Auf seiner Mitgliederversammlung Anfang Dezember will in einem ersten Schritt der DOSB den Code für seinen Verantwortungsbereich implementieren. Landessportbünde und Fachverbände sollen folgen. Langfristig sollen sichere Strukturen im Sport geschaffen werden, die eine gesunde Entwicklung der Athletinnen und Athleten gewährleisten Trainerverhalten wie das Nötigen von Athletinnen und Athleten zu Trainingseinheiten oder Wettkämpfen trotz Verletzungen, das Senden unangemessener Nachrichten (z.B. sexistische Bemerkungen) oder das Anschreien und Erniedrigen von Sportlern vermieden werden.
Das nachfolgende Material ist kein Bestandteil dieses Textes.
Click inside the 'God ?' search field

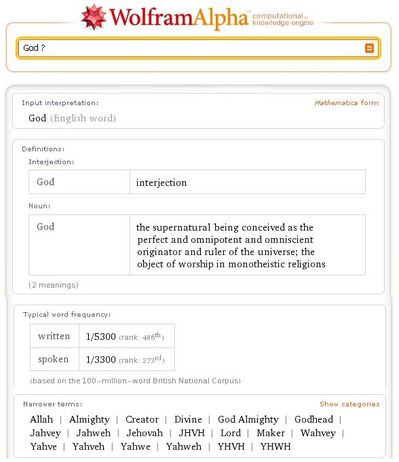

Kauschke begrüßt diese Entwicklung: „Es ist eine große Hilfe, dass es genaue Regeln gibt, wie von Verwarnung bis strafrechtlicher Verfolgung zu handeln ist.“ Für den konkreten Fall hätte sie aber auch mit dem Safe Sport Code keine anderen Umgang gefunden.
Schröder lobte die Initiative ebenfalls, sieht jedoch die Umsetzung als herausfordernd an: „Die Theorie ist einfacher als die Praxis, weil der Kontext und mehr als nur die Worte berücksichtigt werden müssen.“ Die Diskussion zeigte auch einen Wandel im Leistungssport auf. Schröder erlebte zu Beginn ihrer Karriere noch häufig harsche Kritik: "'Anne, tu deinen Scheiß-Arsch runter', wurde durch die gesamte Halle geschrieen." Heute agierten Trainer und Trainerinnen bewusster, hat Schröder festgestellt: „Ich sehe heute keine Trainer mehr, die kleine Kinder anschreien. Zum Glück.“
Auch die Sensibilität für die Bedürfnisse von Athletinnen habe sich verändert. Während früher der Umgangston oft härter und als normal akzeptiert war, betont Schröder, dass junge Spielerinnen heute eher die Möglichkeit haben, offen über Probleme zu sprechen. "In gewissen Lebensphasen muss man da auch mal durch, aber es kommt halt immer drauf an, durch was durch. Durch psychischen Terror muss man nicht durchgehen!"